O varejo alimentar já observa mudanças no comportamento do consumidor diante do uso ampliado de “canetinhas” ligadas à saúde e ao bem-estar. O vice-presidente da Abras, Marcio Milan, afirmou que esse movimento leva supermercados a acompanhar como as escolhas dos clientes mudam e a considerar ajustes no mix de produtos. As mudanças estão em estágio inicial, mas já são monitoradas com maior foco em dados e informações para orientar decisões de portfólio.

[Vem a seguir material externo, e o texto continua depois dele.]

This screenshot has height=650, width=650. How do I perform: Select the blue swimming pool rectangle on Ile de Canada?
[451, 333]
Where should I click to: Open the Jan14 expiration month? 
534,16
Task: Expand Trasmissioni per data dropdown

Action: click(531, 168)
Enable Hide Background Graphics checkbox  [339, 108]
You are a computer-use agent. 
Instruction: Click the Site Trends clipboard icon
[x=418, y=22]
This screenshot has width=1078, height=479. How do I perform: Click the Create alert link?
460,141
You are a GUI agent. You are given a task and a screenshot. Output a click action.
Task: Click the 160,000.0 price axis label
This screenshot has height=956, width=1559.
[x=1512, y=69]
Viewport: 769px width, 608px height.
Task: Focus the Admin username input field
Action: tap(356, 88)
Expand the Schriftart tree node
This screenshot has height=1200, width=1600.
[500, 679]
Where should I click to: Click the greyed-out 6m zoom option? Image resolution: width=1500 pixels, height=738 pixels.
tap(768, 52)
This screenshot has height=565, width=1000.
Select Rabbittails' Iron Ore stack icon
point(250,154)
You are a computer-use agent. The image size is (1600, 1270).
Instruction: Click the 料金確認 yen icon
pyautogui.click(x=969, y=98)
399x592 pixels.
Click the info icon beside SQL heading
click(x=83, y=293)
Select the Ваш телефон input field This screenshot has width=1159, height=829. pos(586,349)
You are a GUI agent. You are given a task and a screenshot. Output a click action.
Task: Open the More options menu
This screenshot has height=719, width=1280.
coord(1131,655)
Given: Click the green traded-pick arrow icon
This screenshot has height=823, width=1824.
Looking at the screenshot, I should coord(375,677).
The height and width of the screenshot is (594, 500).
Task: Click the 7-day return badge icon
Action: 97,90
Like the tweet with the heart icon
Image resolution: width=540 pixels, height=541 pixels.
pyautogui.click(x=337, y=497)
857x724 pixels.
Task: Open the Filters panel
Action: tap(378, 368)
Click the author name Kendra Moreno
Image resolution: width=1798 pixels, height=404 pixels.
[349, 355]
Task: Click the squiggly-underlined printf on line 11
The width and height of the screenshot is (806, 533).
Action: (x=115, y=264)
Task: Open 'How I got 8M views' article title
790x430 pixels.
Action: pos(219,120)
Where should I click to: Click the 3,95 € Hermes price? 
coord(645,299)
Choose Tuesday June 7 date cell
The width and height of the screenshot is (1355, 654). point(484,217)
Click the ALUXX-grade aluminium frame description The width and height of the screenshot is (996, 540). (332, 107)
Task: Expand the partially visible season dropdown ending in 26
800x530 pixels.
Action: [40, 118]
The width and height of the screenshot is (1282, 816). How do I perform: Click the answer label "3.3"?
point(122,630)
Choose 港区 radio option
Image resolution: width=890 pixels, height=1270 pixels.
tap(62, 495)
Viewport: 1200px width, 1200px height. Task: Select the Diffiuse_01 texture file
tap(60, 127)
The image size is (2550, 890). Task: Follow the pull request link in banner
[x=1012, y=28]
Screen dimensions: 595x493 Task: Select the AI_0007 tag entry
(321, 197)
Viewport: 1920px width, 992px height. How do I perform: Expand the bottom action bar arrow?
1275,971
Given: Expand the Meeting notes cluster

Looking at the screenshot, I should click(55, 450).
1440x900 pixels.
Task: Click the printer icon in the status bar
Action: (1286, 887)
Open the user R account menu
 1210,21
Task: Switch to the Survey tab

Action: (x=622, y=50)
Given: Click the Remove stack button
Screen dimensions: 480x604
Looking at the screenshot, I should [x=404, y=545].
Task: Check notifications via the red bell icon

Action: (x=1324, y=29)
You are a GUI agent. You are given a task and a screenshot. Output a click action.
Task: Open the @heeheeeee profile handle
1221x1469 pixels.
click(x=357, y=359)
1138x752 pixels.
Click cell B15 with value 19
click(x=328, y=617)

Dados da Abras indicam que o consumo nos lares brasileiros cresceu 3,2% em março na comparação com o mesmo mês de 2023. O indicador ainda registrou alta de 6,21% ante fevereiro e fechou o primeiro trimestre com ganho acumulado de 1,92%. A mobilização ocorreu em meio à proximidade da Páscoa e ao efeito calendário de fevereiro.
Consumo em março
A associação aponta que a antecipação de compras para a Páscoa e a menor quantidade de dias em fevereiro contribuíram para o desempenho. Parte relevante do consumo esteve concentrada na última semana de março, com maior disponibilidade de renda proveniente de programas sociais e restituições.
Abrasmercado
O Abrasmercado, indicador de variação de preços da cesta de 35 produtos de largo consumo, subiu 2,20% em março, o mais intenso do trimestre. Em fevereiro houve alta de 0,47% e em janeiro queda de 0,16%. O valor médio da cesta passou de R$ 802,88 para R$ 820,54 no mês.
Perspectivas para o setor
Para os próximos meses, o cenário apresenta risco de alta em parte dos alimentos, principalmente itens sensíveis a frete, clima e oferta. Milan aponta que a alta do petróleo e o encarecimento do transporte elevam o custo de reposição em cadeias com logística mais complexa, o que pode ser repassado aos preços de alimentos.
A Abras também aponta suporte ao consumo no segundo trimestre por meio de medidas como a antecipação do 13º salário de aposentados e pensionistas do INSS e o pagamento de restituições do Imposto de Renda, que tendem a reforçar a renda disponível das famílias.